On a sad note, Ryan left for Rome on Thursday.  He is settling back into our apartment and life as a temporary bachelor.  He will continue to work in Italy until closer to the baby's due date in October.  I will remain here in Michigan and continue to be seen by the doctors at Mott Children's.  Caroline's condition will be monitored through regular echo's and ultrasounds.  We will continue to keep you all updated.  Thank you again for everything.

Caroline's new onesie from University of Michigan CS Mott Children's Hospital.

Thursday, August 1, 2013

The terrible, horrible, no good, very bad day

It's been three weeks since our last fetal echocardiogram at Mott Children's.  Our spirits were  bouyed  by the impressive facility, amazing staff, and positive outlook.  We spent these last three weeks visiting with family and friends, shopping for the baby, and even having a baby shower, something I was very hesitant about.  I was finally feeling comfortable with the pregnancy and the diagnosis.

Then, on the 31st, we had our second fetal echocardiogram at Mott's.  Things did not go so well.  Heading to the appointment I felt ready for whatever news they had for us.  I felt like we had already run the gambit of emotions, from our devastating diagnosis in Italy to our more encouraging echo in Michigan.  I was sure I could emotionally handle anything.

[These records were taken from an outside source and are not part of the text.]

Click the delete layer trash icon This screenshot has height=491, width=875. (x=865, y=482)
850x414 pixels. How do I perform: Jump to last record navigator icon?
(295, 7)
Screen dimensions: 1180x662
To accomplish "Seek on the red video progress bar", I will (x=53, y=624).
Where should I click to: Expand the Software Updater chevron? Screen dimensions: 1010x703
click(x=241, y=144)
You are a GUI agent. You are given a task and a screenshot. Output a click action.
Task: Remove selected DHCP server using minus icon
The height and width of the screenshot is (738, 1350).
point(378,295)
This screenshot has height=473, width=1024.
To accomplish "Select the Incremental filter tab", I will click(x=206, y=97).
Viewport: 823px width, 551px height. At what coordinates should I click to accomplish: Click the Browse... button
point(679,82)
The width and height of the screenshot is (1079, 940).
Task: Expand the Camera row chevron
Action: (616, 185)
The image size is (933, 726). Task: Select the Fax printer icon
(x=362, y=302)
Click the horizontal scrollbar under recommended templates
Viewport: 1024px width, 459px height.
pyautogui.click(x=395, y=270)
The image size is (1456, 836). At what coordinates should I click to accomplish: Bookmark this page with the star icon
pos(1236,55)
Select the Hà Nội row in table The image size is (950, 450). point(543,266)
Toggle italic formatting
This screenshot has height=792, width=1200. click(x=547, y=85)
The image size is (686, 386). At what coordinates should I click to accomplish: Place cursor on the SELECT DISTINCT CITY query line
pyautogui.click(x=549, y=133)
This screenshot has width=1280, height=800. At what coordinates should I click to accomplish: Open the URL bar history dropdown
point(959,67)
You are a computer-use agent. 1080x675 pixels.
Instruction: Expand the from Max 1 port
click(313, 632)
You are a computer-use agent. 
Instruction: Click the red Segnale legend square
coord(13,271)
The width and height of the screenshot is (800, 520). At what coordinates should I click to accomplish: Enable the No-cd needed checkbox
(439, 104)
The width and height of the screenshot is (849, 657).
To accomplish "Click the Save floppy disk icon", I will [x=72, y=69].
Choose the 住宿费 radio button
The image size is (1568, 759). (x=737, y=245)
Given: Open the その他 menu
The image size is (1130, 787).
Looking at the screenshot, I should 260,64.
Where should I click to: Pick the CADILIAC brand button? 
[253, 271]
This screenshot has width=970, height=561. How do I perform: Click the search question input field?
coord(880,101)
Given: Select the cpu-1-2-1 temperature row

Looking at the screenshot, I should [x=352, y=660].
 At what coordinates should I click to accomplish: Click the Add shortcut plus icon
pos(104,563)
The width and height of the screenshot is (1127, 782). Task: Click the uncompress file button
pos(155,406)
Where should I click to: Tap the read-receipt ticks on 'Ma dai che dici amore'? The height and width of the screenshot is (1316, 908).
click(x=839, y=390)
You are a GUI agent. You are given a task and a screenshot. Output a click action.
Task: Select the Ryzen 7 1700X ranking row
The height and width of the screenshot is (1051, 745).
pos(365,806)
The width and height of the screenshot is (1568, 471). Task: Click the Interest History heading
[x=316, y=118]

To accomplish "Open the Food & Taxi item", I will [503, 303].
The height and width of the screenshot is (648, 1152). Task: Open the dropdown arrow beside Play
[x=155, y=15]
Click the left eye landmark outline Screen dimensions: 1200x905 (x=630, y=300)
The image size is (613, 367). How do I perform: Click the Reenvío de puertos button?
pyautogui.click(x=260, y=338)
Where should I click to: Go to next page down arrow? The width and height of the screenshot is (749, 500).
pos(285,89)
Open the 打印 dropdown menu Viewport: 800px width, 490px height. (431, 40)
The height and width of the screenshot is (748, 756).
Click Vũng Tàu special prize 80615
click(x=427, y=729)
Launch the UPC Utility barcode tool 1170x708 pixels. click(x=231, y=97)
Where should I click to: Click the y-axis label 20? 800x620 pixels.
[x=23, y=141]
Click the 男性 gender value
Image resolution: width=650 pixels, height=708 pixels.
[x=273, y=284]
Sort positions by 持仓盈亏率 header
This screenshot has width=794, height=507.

The echocardiogram went as normal and afterwards we sat down with the head of the pediatric cardio department to discus the results.  Caroline's condition has gotten worse since the previous echo three weeks ago.  Her condition is evolving from aortic stenosis into hypoplastic left heart syndrome (HLHS), a much more serious defect.  In hypoplastic left heart syndrome the left ventricle doesn't develop properly and the baby is left with only the right side functioning.  A series of heart surgeries are required to essentially reconstruct the heart and make it functional.  The first surgery usually takes place within 7 to 10 days after birth.  Hypoplastic left heart syndrome if left untreated is a uniformly fatal condition.  The outlook for babies with HLHS improves as they get older and if the baby makes it to three years old their survival rate drastically increases.

This new information was extremely difficult to hear.  I thought I was ready for anything but I wasn't.  I guess I was just hoping that everything had stayed the same since the last appointment.  I held it together until about halfway through the consultation and then became a weepy mess.  Ryan on the other hand was awesome as always and asked all the right questions.

They also informed us that we are now candidates for fetal intervention.  The doctor told us that Boston has the most experience this procedure but that Mott's has done several as well.  The  procedure is high risk for the baby, but if it is successful will decrease her chance of developing hypoplastic left heart syndrome by half.  Without the fetal intervention she will almost certainly lose function on the left side of her heart.  Fetal intervention can only be performed within a certain window of time so if we opt for the procedure it will happen within the next two weeks.  Our file is being sent to the doctors in Boston to get their input on the situation.

We have been left with a lot to think about and some very large medical decisions to make.  Please keep us in your prayers.  All of your support so far has been incredibly helpful and it is reassuring to know that Caroline has so many wonderful people praying for her.  I am sorry if I have not gotten to responding to all of your comments and emails, I am working on it.  Please know that they are important to us and mean a lot.

We heard back from the doctors at Boston Children's.  They agree that we are excellent candidates for fetal intervention and see no reason why it cannot be performed at Mott Children's.  After much consideration we have decided to have the procedure done.  It will most likely be scheduled for August 12th.